According to the Malawi Irrigation, Water and Sanitation Sector Report for the period 2012 to 2013, dated 2014, 83 percent of the nation’s population had access to potable water. If disaggregated, 98 percent of the urban population had access to potable water while in the rural areas 81 percent of the population were said to have access to potable water. Therefore, based on the statistics, the country is on course to achieve the MDG target for water supply.

As already stated, the country basically needs to, and does strive to ensure that every one has access to potable water supply. Its only when this is achieved that we will celebrate. This is so because the even the National Water Policy sates as its mission “Water and Sanitation For All, Always”.

It is for this reason that government, non-governmental organisations (NGOs) and other development partners still pursue provision of more water points, mainly for those who do not have, while maintaining and rehabilitating existing ones.

While all stakeholders are busy doing such noble works to assist the needy people, especially poor ones in remote areas, there is one stumbling block that has been bothering me for the many years that I have been part of those that are involved in ensuring that communities have access to both improved water supply, sanitation and hygiene: communities who choose to isolate themselves and settle in areas that are too remote and mostly too difficult to reach and provide services, including safe water sources.
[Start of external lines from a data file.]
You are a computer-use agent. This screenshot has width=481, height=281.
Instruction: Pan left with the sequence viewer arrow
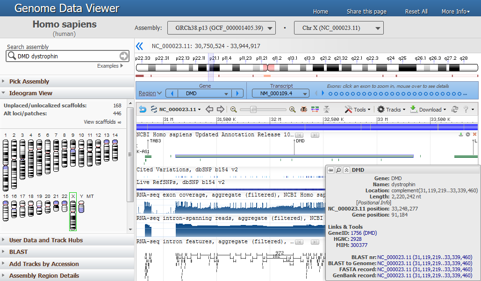(x=209, y=109)
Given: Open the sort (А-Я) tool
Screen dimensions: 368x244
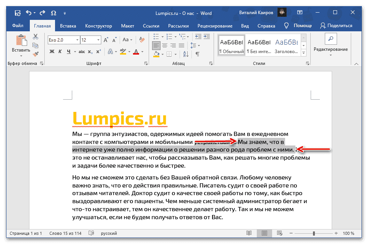Looking at the screenshot, I should [x=185, y=54].

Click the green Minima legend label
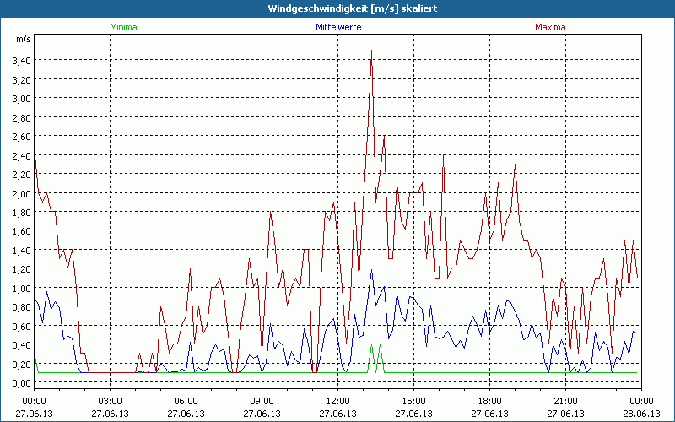[122, 27]
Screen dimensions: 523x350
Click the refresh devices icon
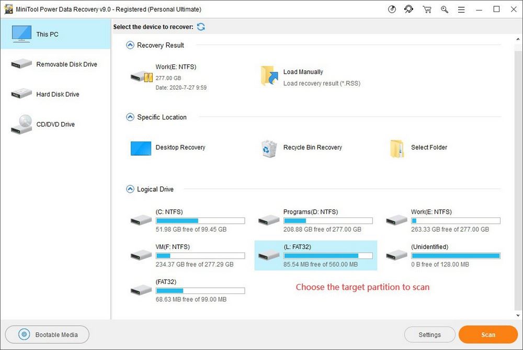(201, 27)
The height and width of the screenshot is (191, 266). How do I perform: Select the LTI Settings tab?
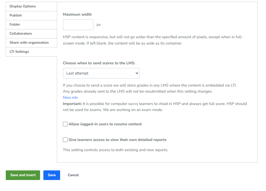[19, 52]
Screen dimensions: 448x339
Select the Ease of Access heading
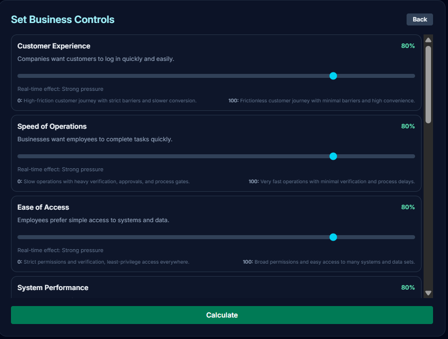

These people usually collect their water from unsafe sources and usually far from their households. Hydro-geologically, most of these places can hardly yield water at a manageable ground depth.

I have seen this several times. I tend to wonder what, in the first place, attracted these people to settle in such hard to reach places which cannot yield any water at all. Are these people victims of witchcraft or selfish people who want to control their own farming coupons?

And the cheeky thing these communities do is to accuse service providers of denying them services such as water supply. Yet these are places which can hardly be provided with such services. I have always been asking myself this question: What should come first, demand for services irrespective of where a community is or order in settlement pattern, where each district should be zoned according to geophysical features, in this case ease of providing water services, then provision of such services and people settling in these communities because there are such services.

This scenario reminds me of observations made by the President, even though it was in a different setup in which he demanded zoning. The President sometime in February ordered Blantyre City Council to introduce new zoning ordinances which were to ensure that buildings were arranged in accordance with their respective purposes.

It’s high time such zoning ordinances are also introduced in rural areas to avoid the scenarios above. I have come to conclude that no matter how hard government agencies, NGOs and development partners try in projects for water services, if some people decided to settle in isolated and difficult areas to provide such services, we will not achieve “Water and Sanitation for All, Always”. It’s high time we had order in community settlement.